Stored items
BEGIN
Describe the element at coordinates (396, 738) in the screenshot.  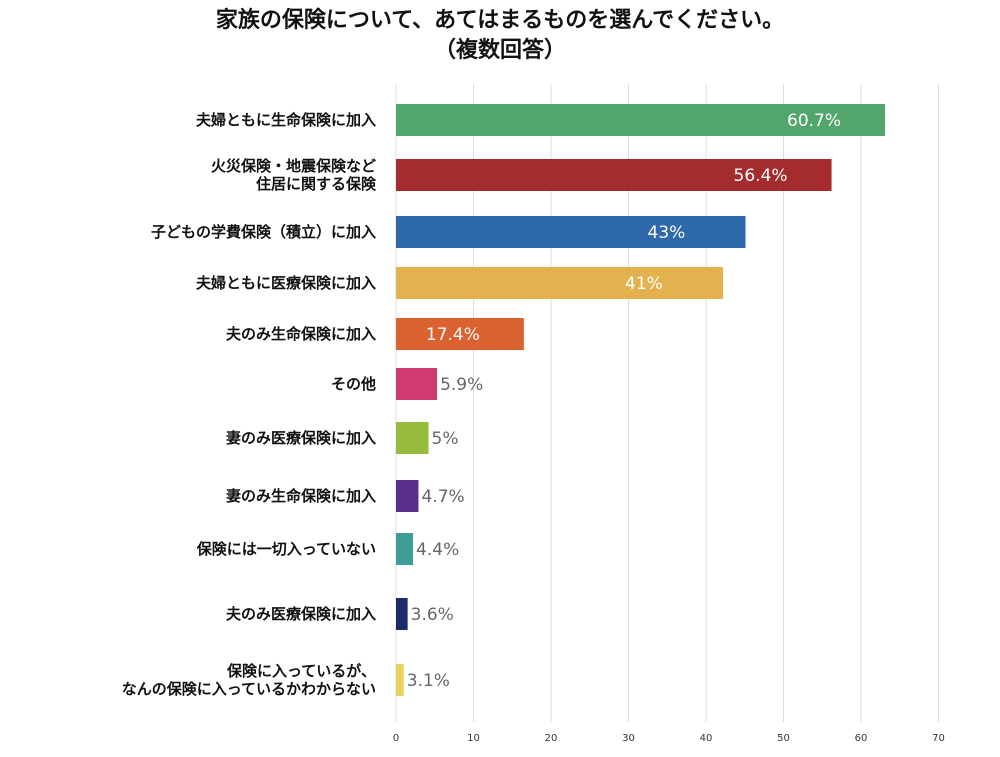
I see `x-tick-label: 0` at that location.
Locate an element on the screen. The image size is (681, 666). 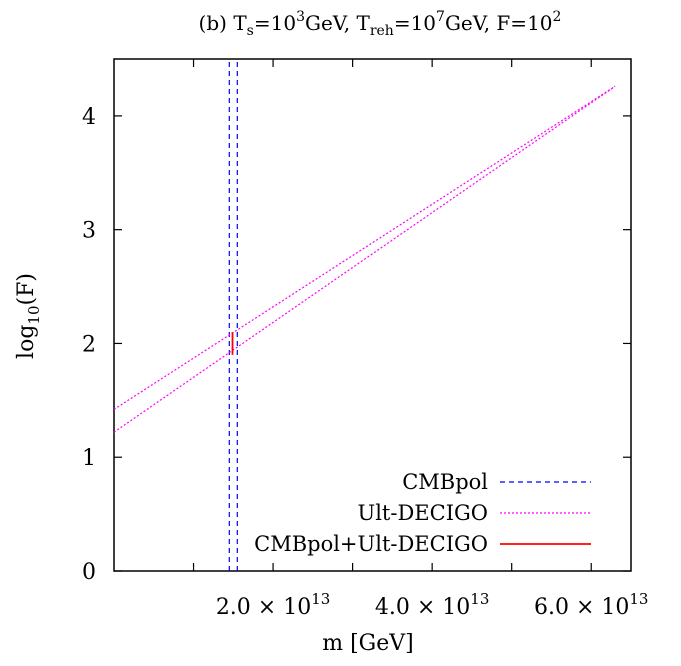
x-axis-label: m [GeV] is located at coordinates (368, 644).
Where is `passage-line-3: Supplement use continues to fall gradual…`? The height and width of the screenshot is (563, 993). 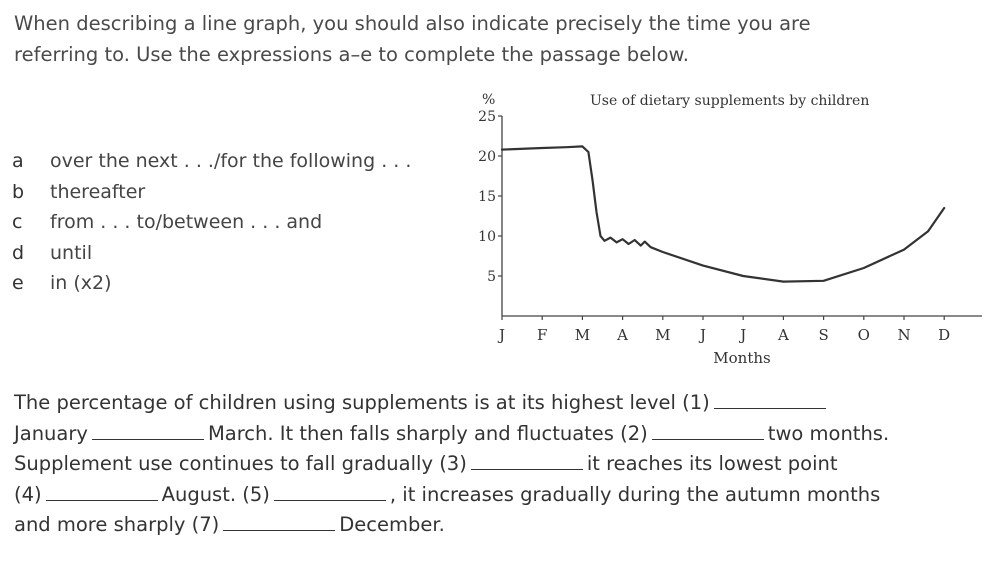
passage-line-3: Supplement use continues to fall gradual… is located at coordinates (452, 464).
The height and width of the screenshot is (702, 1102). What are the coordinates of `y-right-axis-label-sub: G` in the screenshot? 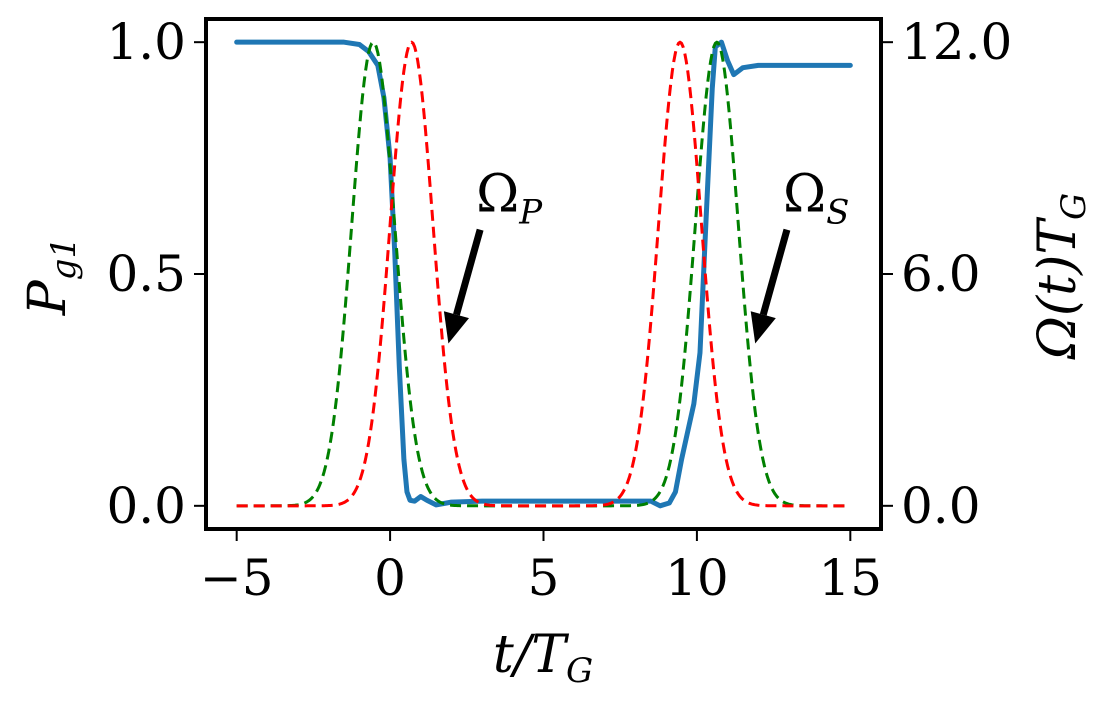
END
● About this task
Reproduce the lines above with "screenshot" renamed to "screen capture" wherever it occurs, changing nothing else. Leave the pictures out.

● Reply
Describe the element at coordinates (396, 738) in the screen capture.  
I see `x-tick-label: 0` at that location.
Locate an element on the screen. The image size is (681, 666). 
x-axis-label: m [GeV] is located at coordinates (368, 644).
Where is `passage-line-3: Supplement use continues to fall gradual…`? The height and width of the screen capture is (563, 993). 
passage-line-3: Supplement use continues to fall gradual… is located at coordinates (452, 464).
The height and width of the screen capture is (702, 1102). What are the coordinates of `y-right-axis-label-sub: G` in the screen capture? 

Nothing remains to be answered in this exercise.